The debate about their methodology used by Alesina et al. is beyond the scope of this text. Nevertheless, we must concede that is indeed possible to tighten fiscal policy without triggering a recession. That said, it is unclear whether that is a trivial observation: any advanced economic model will have “automatic stabilisers” that return growth to some form of a steady state trajectory, beyond fiscal policy.
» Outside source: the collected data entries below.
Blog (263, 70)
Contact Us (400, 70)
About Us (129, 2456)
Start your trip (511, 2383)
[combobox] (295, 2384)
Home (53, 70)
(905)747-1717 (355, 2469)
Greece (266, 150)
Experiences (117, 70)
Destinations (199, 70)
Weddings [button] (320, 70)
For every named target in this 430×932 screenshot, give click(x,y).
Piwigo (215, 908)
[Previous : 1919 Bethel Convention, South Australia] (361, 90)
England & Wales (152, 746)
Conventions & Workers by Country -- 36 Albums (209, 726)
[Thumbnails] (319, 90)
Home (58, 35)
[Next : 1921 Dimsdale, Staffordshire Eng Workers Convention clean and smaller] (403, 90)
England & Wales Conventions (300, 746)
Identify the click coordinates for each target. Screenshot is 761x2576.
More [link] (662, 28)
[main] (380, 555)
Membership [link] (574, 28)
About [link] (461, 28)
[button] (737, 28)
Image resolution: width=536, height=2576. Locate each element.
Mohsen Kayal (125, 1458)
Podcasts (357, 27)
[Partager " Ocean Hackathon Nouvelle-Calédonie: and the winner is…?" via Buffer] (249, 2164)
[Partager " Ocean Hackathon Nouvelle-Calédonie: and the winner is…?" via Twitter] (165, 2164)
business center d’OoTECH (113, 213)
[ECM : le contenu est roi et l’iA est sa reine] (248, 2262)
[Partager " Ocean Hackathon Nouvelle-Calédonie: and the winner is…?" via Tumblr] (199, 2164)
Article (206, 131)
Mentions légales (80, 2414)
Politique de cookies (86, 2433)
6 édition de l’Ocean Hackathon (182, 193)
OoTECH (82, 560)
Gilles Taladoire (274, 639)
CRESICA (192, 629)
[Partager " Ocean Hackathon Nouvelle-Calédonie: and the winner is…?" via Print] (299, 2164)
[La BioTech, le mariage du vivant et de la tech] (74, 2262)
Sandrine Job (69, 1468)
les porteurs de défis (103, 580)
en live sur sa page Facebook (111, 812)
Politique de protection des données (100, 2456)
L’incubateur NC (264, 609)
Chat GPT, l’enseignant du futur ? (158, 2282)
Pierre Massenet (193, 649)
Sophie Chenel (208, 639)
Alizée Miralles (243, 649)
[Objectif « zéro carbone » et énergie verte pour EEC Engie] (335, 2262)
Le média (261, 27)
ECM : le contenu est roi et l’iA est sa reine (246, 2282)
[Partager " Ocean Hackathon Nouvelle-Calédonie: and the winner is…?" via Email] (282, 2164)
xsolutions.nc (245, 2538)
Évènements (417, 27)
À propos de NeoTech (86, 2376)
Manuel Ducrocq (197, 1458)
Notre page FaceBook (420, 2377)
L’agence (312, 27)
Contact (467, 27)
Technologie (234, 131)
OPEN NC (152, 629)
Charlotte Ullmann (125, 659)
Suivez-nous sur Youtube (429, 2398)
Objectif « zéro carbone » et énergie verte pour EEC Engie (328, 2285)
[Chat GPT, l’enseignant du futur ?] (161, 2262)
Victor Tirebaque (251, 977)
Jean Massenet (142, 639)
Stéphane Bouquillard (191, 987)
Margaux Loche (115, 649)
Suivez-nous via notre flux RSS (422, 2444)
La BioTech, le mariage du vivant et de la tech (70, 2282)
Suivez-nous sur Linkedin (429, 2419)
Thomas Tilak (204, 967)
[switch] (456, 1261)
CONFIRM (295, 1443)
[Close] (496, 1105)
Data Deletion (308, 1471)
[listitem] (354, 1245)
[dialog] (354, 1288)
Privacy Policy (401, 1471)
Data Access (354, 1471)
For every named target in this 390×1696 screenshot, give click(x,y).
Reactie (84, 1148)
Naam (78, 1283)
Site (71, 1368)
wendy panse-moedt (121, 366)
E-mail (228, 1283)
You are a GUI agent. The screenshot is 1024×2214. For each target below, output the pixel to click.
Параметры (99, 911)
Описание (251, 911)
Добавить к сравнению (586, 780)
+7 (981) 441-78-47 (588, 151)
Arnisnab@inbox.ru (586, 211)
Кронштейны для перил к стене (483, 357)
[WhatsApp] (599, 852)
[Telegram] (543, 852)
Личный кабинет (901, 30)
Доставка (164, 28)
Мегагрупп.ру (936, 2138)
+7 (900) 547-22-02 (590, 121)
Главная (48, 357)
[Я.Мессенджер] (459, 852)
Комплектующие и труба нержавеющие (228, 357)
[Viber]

These include:
- monetary policy (to what extent we believe in the effectiveness of monetary policy),
- the action of the external sector (slower consumption growth should reduce imports),
- forward-looking behaviour in the capital markets,
- the fact that expenditures are measured on a pretax cost basis, while taxes will “recover” some of those expenditures (e.g., government employees pay taxes on their income and often on their consumption via value-added taxes)[iii],
- forced dis-saving by households who have lost employment.
Once we add up all of these factors, we should expect a low multiplier on fiscal policy that attempts to push growth rates away from “steady state” growth; that does not mean that the multiplier for impulses towards steady state are similarly small.
If the fiscal tightening is gradual, it is yet another factor that affects our near-term economic forecast. We would normally expect gradual fiscal tightening in a currency sovereign, as politicians are normally concerned with self-preservation. The uncertainty about the effect of fiscal policy is likely to be less than the uncertainty about fixed investment (which is the focus of upcoming chapters). As such, the focus should normally be on the private sector.
That said, when we move away from the idealised state of currency sovereignty, the possibility of fiscal policy-induced recessions rises. The chart above shows the policy vandalism inflicted upon the Greek economy by European policymakers. Such a decline in nominal GDP in a developed country was presumably unthinkable to the generation that declared that modern policymaking tools ushered in “The Great Moderation.”
I highlight this as this creates an exception to my argument that recessions are hard to forecast. Sufficiently stupid policy can ensure a highly predictable recession. The challenge is to identify which policies meet that criterion. One can imagine any number of disastrous outcomes that result from policy choices; austerity policies were just the flavour du jour in the recent past. Any study of history tells us that humans have an amazing capacity for folly. However, predicting such disasters is more of a question of political analysis rather than economic analysis.
[i] “Austerity in 2009-13”, by Alberto Alesina, Omar Barbiero, Carlo Favero, Francesco Giavazzi and Matteo Paradisi, Economic Policy, pages 385-437. July 2015.
[ii] The Canadian recession bars are from the C.D. Howe institute, previously referenced. The Spanish source is: Spanish Economic Association (2015), “CF Index of Economic Activity”, Spanish Business Cycle Dating Committee. URL: http://asesec.org/CFCweb/historical-archive-of-the-spanish-business-cycle/
[iii] Imagine that the (general) government pays an employee a $1000 wage, and the average tax rate paid is 30%. This means that the net cost to the government is $700. (In places like Canada, the taxes may be collected by other levels of government, so there is effectively some inter-governmental transfers that result.) Cutting that worker’s job implies only a reduction of income to the private sector of $700, which is less than the headline cut in expenditures ($1000). This reduces the measured multiplier from expenditure cuts to output.